**** Task material

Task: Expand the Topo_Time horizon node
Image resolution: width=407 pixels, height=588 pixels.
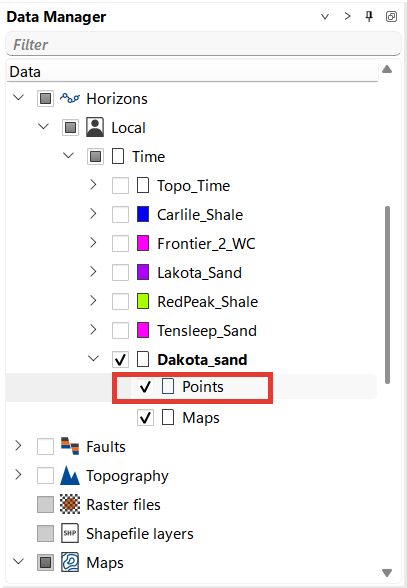Action: (x=93, y=185)
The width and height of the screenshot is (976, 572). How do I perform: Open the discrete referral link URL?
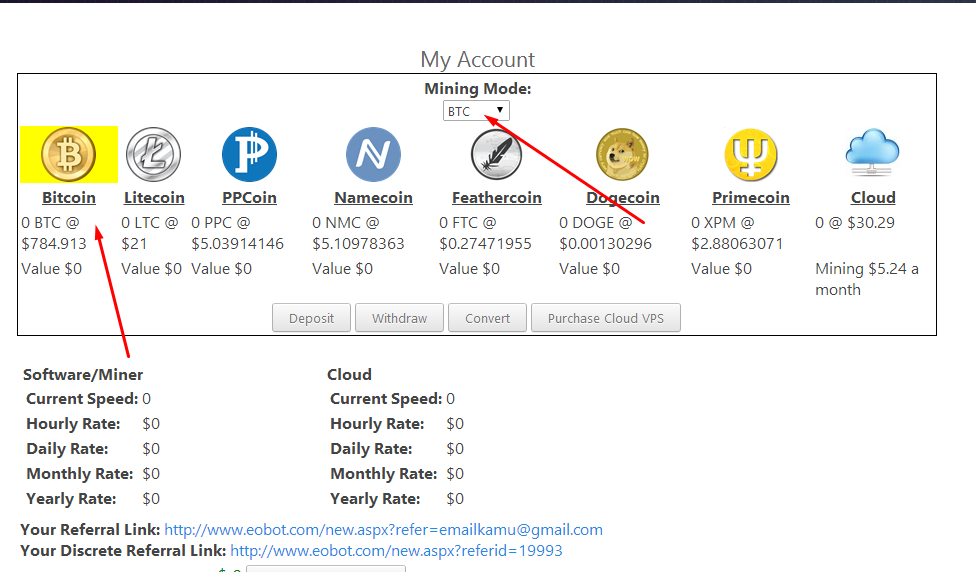(396, 551)
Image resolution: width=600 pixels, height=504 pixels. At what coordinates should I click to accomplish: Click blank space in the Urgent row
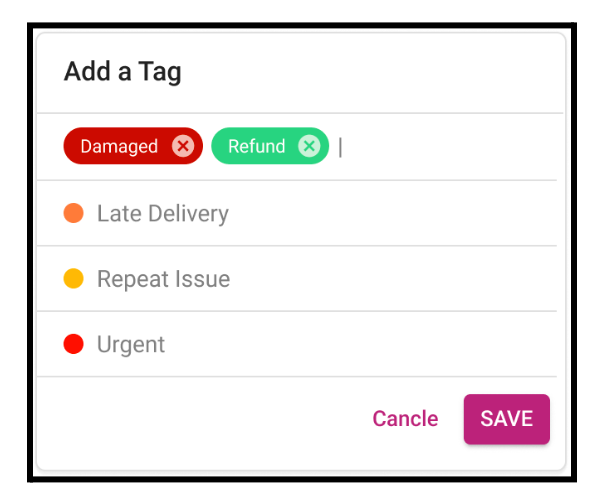362,344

********

### What is expected
Exactly what appears in the records above must be returned, apart from the pictures.

### Result for this task
Task: Expand the Topo_Time horizon node
Image resolution: width=407 pixels, height=588 pixels.
Action: (x=93, y=185)
The width and height of the screenshot is (976, 572). How do I perform: Open the discrete referral link URL?
(396, 551)
Image resolution: width=600 pixels, height=504 pixels. At what coordinates should I click to accomplish: Click blank space in the Urgent row
362,344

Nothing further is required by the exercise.